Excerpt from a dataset
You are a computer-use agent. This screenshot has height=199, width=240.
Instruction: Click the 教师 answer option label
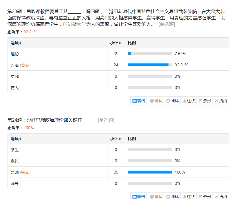click(15, 172)
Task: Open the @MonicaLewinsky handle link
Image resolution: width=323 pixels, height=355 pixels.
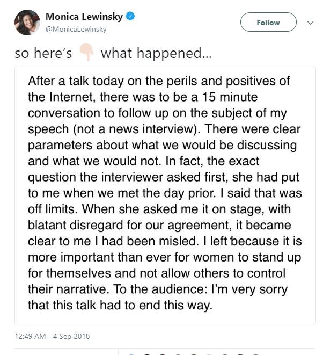Action: pos(76,29)
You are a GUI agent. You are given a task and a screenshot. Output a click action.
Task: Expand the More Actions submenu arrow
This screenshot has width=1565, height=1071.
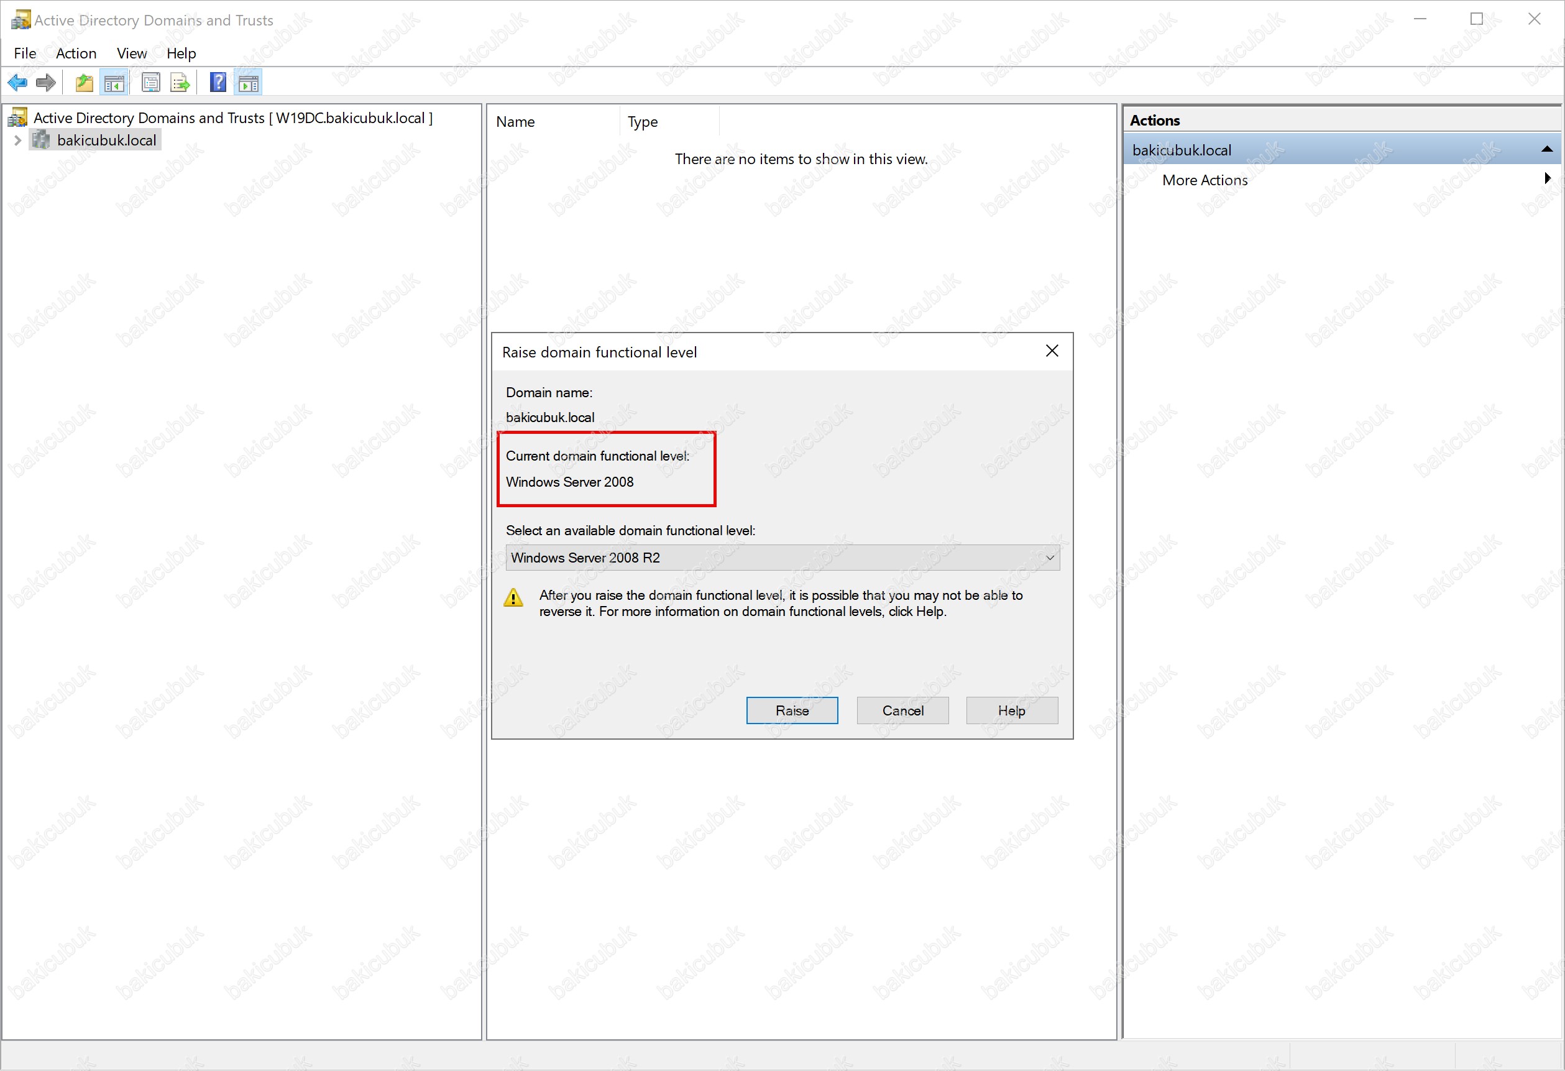click(1547, 179)
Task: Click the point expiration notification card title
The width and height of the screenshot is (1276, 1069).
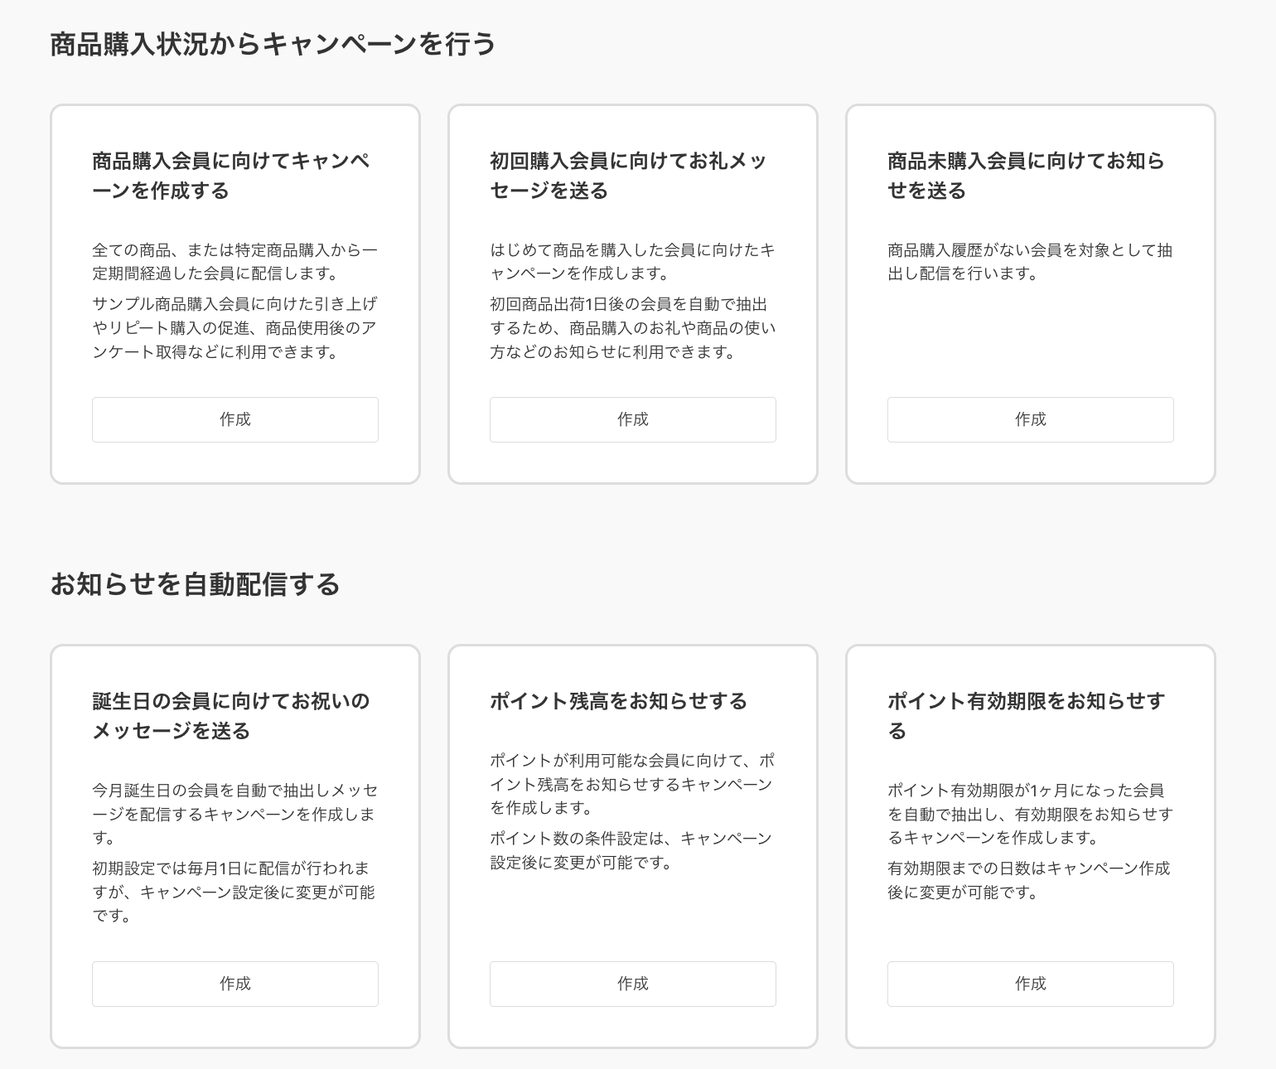Action: coord(1026,715)
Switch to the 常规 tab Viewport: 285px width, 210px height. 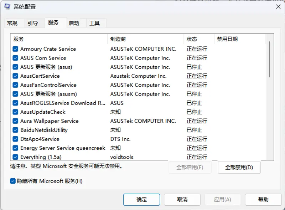[12, 23]
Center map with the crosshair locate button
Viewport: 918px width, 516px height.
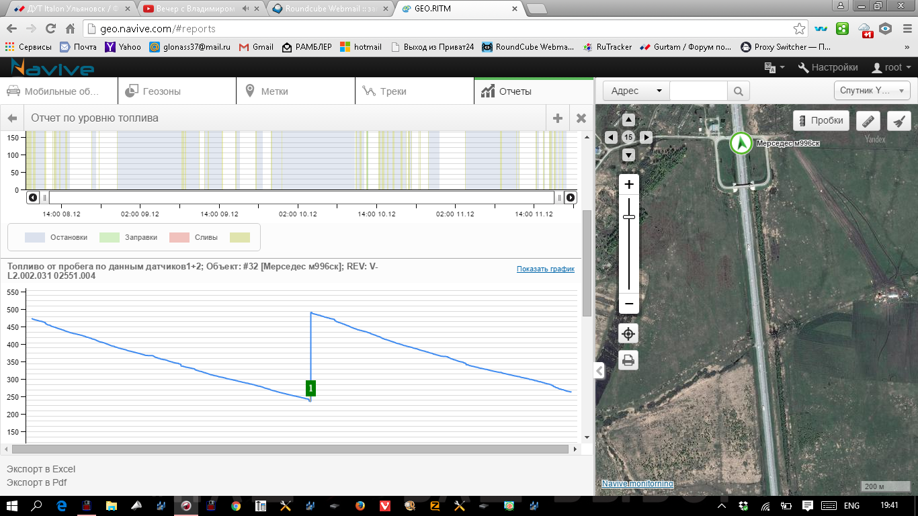coord(628,334)
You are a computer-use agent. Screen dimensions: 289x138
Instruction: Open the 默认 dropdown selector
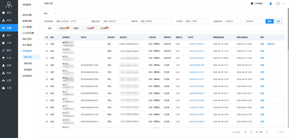50,13
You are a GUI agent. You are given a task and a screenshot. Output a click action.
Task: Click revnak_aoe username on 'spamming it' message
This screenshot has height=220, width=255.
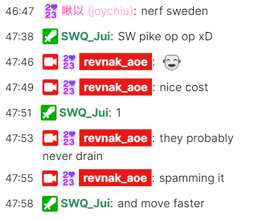click(x=115, y=177)
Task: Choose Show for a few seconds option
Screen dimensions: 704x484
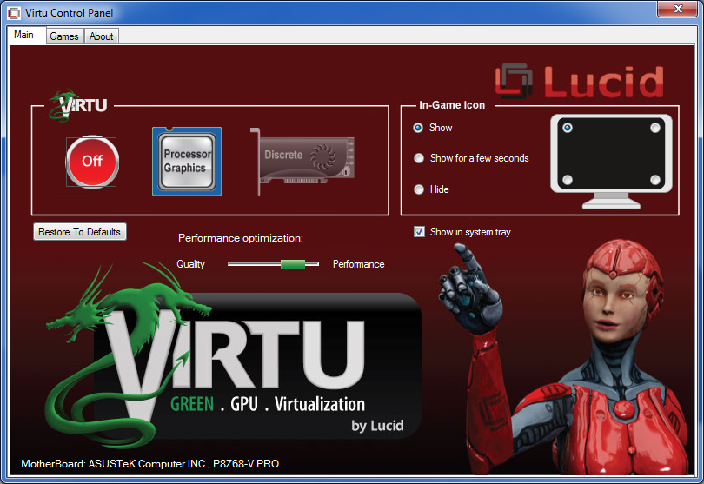Action: (419, 158)
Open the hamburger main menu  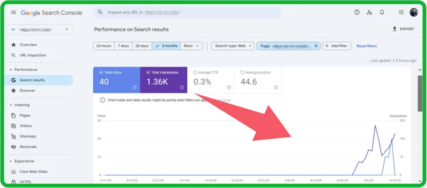[14, 12]
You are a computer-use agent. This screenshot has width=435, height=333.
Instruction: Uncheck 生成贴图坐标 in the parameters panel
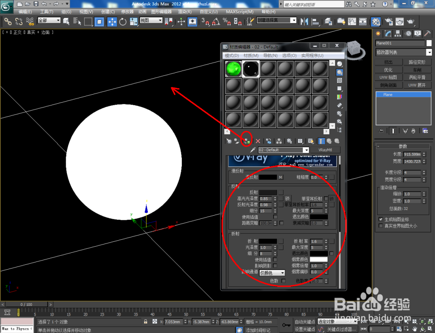[x=381, y=219]
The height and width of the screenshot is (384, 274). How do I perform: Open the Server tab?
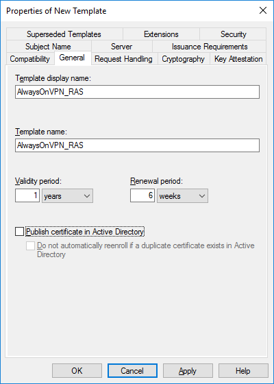click(122, 47)
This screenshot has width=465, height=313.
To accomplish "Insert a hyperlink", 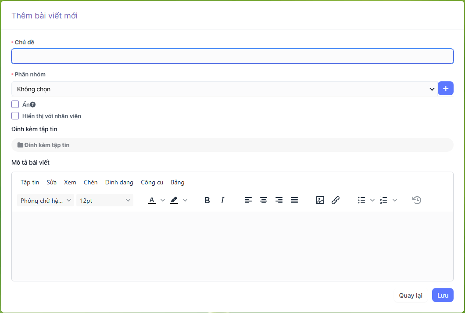I will 336,200.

§ Request:
Please lay out the listing as a Markdown table with the columns n and Line, starting at its first line and ending at the line that contains "Action: coord(1026,715)", both included. Omit blank lines and leave the pictures out of the answer.

§ Task result:
| n | Line |
|---|---|
| 1 | You are a computer-use agent. This screenshot has height=199, width=240. |
| 2 | Instruction: Click the 教师 answer option label |
| 3 | click(15, 172) |
| 4 | Task: Open the @MonicaLewinsky handle link |
| 5 | Image resolution: width=323 pixels, height=355 pixels. |
| 6 | Action: pos(76,29) |
| 7 | You are a GUI agent. You are given a task and a screenshot. Output a click action. |
| 8 | Task: Expand the More Actions submenu arrow |
| 9 | This screenshot has width=1565, height=1071. |
| 10 | click(1547, 179) |
| 11 | Task: Click the point expiration notification card title |
| 12 | The width and height of the screenshot is (1276, 1069). |
| 13 | Action: coord(1026,715) |